**INSTRUCTIONS TO FOLLOW:**
Can you reproduce the listing from the line containing "Contatto (773, 254)" through the line containing "Orologi Cronografi (132, 527)", with "Orologi" renamed to "Watches" and all else unchanged?

**STORED ROWS:**

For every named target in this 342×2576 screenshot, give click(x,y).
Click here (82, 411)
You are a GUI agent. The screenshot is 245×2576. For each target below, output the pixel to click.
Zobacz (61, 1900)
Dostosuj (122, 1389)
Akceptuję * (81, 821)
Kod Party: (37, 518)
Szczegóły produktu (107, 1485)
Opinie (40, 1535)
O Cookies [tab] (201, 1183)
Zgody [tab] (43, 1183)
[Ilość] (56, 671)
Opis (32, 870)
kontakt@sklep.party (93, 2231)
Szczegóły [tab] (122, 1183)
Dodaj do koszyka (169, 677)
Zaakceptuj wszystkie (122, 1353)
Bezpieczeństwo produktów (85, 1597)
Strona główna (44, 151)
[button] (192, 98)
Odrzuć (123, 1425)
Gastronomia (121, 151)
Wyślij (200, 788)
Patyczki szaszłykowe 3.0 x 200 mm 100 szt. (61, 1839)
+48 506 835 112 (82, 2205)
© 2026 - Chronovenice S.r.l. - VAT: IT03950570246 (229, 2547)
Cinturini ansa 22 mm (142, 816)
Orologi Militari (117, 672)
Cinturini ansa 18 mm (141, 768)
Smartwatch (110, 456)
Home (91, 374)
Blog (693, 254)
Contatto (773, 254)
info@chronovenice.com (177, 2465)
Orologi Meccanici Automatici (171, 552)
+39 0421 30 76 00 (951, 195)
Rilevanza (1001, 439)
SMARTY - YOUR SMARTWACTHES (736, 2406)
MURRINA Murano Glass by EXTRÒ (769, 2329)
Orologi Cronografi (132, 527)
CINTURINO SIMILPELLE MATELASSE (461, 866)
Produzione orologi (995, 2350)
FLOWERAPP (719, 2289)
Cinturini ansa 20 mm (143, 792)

**OUTPUT FOR THIS EXERCISE:**
Contatto (773, 254)
info@chronovenice.com (177, 2465)
Watches Meccanici Automatici (171, 552)
+39 0421 30 76 00 (951, 195)
Rilevanza (1001, 439)
SMARTY - YOUR SMARTWACTHES (736, 2406)
MURRINA Murano Glass by EXTRÒ (769, 2329)
Watches Cronografi (132, 527)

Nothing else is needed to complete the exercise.